And with a startling vehemence, greater by far than he had shown in the case of the mill-workers, he threw himself on the vices and the callousness of the field-labourers. For were they not, day by day, and hour by hour, face to face with the Almighty in His marvellous world—with the rising of His sun, with the flash of His lightning, with His clouds which dropped fatness, and with the heavens which declare His glory? Nothing between them and the Most High, if they would open their dull eyes and see! And more than that. Not a bit of their life,' but had been dear to the Lord Jesus—but He had spoken of it, taught from it, made it sacred. The shepherd herding the sheep—how could he, of all men, forget and blaspheme the Good Shepherd? The sower scattering the seed—how could he, of all men, forget and blaspheme the Heavenly Sower? Oh, the crookedness of sin! Oh, the hardness of men's hearts!
The secret of the denunciations which followed lay hidden deep in the speaker's personal history. They were the utterances of a man who had stood for years at the 'mules,' catching, when he could, through the coarse panes of factory glass, the dim blue outlines of distant moors. Here were noise, crowd, coarse jesting, mean tyrannies, uncongenial company—everything which a nervous, excitable nature, tuned to poetry in the English way through religion, most loathed; there was beauty, peace, leisure for thought, for holiness, for emotion.
Meanwhile the mind of David Grieve rose once or twice in angry protest. It was not fair—it was unjust—and why did Mr. Dyson always seem to be looking at him?—flinging at him all these scathing words about farming people's sins and follies? He was shaken and excited. Oratory, of any sort, never failed to stir him extraordinarily. Once even he would have jumped up to speak, but Tom Mullins's watchful hand closed on his arm. Davy shook it off angrily, but was perforce reminded of his promise. And Mr. Dyson was swift in all things. The pitiless sentences dropped; the speaker, exhausted, wiped his brow and pondered a moment; and the lads from the farms about, most of whom David knew by sight, were left staring at the floor, some inclined to laugh by reaction, others crimson and miserable.
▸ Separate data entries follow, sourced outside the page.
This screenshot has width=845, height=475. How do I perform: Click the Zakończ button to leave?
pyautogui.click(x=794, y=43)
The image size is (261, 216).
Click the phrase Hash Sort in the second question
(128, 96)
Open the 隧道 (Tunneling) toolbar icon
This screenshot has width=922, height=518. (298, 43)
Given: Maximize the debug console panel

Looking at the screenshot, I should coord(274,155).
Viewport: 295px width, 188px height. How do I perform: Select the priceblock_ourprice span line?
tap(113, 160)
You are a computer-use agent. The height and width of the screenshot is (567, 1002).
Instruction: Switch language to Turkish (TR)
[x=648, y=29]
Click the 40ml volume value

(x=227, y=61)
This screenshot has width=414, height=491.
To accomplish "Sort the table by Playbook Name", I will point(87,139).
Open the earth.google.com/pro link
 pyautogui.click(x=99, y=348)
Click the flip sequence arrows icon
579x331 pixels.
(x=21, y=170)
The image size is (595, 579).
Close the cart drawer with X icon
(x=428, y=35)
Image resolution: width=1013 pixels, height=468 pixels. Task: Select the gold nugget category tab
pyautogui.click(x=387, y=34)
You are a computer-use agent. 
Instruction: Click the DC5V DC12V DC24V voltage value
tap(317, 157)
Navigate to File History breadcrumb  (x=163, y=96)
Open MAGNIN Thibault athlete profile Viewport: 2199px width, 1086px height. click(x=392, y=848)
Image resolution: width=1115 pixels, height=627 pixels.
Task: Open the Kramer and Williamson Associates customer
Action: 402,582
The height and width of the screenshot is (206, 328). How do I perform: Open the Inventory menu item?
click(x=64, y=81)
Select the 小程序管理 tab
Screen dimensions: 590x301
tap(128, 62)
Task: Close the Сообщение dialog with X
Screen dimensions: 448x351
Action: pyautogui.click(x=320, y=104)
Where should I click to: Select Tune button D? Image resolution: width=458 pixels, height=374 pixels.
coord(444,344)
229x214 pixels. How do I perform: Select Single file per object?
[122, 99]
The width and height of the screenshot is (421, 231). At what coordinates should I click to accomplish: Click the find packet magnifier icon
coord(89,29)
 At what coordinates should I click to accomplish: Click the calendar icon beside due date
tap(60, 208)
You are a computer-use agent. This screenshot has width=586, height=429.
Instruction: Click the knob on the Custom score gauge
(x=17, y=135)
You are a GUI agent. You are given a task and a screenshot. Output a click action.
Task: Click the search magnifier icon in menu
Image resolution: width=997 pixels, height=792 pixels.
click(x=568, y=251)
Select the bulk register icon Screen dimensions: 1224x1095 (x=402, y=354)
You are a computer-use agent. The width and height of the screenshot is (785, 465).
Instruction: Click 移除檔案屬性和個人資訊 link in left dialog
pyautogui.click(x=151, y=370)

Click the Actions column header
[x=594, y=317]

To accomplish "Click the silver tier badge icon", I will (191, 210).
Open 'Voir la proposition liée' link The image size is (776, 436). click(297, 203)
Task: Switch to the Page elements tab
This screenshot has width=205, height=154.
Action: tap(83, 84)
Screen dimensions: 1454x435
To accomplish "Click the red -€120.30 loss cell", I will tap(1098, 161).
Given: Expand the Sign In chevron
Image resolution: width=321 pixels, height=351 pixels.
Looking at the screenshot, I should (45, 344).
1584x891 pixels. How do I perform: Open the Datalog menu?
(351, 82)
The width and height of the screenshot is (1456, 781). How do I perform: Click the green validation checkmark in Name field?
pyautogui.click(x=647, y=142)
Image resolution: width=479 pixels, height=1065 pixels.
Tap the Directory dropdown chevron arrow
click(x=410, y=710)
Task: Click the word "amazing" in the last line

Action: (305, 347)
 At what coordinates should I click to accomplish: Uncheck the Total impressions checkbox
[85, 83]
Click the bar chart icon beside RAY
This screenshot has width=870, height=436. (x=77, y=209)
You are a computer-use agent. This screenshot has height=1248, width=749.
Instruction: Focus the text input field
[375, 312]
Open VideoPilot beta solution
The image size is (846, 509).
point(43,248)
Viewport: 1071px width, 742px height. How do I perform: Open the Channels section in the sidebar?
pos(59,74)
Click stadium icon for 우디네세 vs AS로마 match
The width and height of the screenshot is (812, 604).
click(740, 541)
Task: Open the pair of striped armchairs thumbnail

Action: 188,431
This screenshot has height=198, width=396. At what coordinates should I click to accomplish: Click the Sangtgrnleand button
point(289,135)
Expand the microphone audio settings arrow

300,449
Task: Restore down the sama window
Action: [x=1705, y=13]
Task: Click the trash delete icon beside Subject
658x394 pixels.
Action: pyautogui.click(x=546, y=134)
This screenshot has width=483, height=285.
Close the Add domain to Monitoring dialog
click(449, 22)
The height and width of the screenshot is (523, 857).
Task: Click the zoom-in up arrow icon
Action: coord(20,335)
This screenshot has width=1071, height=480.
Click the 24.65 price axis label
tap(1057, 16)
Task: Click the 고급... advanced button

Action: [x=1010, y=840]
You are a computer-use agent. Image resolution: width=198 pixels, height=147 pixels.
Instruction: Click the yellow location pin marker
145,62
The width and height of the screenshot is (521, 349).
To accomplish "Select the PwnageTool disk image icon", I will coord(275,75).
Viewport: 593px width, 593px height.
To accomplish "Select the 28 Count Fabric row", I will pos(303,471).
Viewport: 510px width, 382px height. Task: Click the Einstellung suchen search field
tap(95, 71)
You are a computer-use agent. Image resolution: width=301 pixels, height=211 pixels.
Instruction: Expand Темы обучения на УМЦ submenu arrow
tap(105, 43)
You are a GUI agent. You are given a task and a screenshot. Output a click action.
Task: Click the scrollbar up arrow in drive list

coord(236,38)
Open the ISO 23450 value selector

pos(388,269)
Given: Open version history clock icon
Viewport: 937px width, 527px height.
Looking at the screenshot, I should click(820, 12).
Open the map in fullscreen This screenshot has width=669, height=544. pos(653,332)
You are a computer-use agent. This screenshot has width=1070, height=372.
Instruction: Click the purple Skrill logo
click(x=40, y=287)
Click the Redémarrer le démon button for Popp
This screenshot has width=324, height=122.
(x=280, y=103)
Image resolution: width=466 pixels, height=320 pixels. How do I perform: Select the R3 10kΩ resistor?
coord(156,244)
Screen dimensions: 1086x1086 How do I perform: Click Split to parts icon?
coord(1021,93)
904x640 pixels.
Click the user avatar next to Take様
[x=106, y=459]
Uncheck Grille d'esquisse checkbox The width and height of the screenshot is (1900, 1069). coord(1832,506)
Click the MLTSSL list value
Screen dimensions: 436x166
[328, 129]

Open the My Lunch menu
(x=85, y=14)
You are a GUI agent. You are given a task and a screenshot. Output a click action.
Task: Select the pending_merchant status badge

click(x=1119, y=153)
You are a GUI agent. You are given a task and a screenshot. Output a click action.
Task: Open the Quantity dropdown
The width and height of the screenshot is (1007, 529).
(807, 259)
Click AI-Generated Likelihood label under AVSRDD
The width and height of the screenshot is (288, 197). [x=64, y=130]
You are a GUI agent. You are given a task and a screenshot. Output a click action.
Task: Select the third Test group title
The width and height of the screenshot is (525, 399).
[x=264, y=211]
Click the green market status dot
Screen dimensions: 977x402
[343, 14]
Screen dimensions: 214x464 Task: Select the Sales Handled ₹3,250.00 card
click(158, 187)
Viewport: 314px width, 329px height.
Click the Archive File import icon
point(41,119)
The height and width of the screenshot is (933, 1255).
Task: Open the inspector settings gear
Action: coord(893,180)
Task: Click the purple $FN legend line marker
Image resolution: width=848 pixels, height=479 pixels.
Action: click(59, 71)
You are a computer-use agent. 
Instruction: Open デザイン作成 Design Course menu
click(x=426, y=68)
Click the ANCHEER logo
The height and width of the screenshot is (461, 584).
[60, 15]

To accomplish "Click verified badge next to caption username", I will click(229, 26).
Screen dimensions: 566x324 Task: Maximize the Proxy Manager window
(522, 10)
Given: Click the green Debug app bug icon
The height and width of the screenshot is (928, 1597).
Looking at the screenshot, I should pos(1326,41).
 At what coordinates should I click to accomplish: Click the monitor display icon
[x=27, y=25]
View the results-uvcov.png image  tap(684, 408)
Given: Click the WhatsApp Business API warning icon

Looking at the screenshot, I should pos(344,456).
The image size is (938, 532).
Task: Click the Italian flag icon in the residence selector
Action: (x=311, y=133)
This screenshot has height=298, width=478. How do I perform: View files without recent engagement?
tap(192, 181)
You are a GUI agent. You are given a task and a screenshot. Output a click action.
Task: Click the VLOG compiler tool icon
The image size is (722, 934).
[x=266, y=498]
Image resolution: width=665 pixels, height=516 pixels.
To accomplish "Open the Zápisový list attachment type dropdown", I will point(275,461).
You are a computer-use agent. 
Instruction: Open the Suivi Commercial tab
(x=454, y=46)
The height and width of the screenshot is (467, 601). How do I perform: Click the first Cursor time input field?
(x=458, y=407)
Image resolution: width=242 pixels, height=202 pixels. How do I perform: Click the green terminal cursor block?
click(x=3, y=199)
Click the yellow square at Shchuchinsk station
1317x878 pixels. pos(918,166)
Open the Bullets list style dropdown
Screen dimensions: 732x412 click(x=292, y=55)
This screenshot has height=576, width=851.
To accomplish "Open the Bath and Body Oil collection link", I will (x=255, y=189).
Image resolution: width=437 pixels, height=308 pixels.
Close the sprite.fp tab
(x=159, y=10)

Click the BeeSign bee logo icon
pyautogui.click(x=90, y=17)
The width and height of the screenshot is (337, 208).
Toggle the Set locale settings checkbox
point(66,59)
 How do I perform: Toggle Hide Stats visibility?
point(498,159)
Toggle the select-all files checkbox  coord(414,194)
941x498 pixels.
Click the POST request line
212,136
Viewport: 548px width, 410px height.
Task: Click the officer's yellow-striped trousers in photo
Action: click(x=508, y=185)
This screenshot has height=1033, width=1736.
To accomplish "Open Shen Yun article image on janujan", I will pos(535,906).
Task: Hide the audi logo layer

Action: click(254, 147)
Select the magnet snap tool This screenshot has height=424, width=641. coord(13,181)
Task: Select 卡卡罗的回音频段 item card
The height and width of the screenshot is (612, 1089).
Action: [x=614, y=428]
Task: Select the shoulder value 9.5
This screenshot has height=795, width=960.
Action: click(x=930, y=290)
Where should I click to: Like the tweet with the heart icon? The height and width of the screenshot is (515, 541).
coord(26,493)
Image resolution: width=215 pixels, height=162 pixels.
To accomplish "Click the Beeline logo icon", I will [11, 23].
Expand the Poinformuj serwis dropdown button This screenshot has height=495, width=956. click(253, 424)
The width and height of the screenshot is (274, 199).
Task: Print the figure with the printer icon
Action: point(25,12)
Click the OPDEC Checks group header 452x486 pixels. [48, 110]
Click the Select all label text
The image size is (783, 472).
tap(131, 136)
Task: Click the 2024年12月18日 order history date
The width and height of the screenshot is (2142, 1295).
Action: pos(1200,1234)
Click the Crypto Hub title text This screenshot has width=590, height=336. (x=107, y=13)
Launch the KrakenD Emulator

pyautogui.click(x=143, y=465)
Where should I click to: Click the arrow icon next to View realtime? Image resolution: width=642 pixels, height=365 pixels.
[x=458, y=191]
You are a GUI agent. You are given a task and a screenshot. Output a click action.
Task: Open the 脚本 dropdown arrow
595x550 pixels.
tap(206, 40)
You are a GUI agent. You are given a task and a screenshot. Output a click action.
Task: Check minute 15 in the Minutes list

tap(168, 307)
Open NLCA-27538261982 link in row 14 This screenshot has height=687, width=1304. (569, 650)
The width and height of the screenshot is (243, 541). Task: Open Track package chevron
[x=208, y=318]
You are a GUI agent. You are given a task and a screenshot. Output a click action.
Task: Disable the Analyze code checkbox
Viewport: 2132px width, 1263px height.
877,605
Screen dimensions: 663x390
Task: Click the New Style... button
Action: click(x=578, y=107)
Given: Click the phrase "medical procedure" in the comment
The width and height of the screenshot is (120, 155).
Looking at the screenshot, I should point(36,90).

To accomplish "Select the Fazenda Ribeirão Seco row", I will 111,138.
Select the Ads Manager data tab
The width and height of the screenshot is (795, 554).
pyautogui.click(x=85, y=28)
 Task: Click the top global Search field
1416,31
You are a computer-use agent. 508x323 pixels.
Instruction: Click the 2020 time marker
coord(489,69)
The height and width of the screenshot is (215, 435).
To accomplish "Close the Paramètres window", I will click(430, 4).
Well; so God was everywhere forgotten—in the fields and in the mill. The greedy, vicious hours went by, and God still waited—waited. Would he wait for ever?
'Nay!'
The intense, low-spoken word sent a shiver through the room. The revivalist passion had been mounting rapidly amongst the listeners, and the revivalist sense divined what was coming. To his dying day David, at least, never forgot the picture of a sinner's death agony, a sinner's doom, which followed. As to the first, it was very quiet and colloquial. The preacher dwelt on the tortured body, the choking breath, the failing sight, the talk of relations and friends round the bed.
'Ay, poor fellow, he'll not lasst mich longer; t' doctor's gien him up—and a good thing too, for his sufferins are terr'ble to see.'
'And your poor dying ears will catch what they say. Then will your fear come upon you as a storm, and your calamity as a whirlwind. Such a fear!
'Once, my lads—long ago—I saw a poor girl caught by her hair in one of the roving machines in the mill I used to work at. Three minutes afterwards they tore away her body from the iron teeth which had destroyed her. But I, a lad of twelve, had seen her face just as the thing caught her, and if I live to be a hundred I shall never forget that face—that horrible, horrible fear convulsing it.
'But that fear, my boys, was as nothing to the sinner's fear at death! Only a few more hours—a few more minutes, perhaps—and then judgment! All the pleasant loafing and lounging, all the eating and drinking, the betting and swearing, the warm sun, the kind light, the indulgent parents and friends left behind; nothing for ever and ever but the torments which belong to sin, and which even the living God can no more spare you and me if we die in sin than the mill-engine, once set going, can spare the poor creature that meddles with it.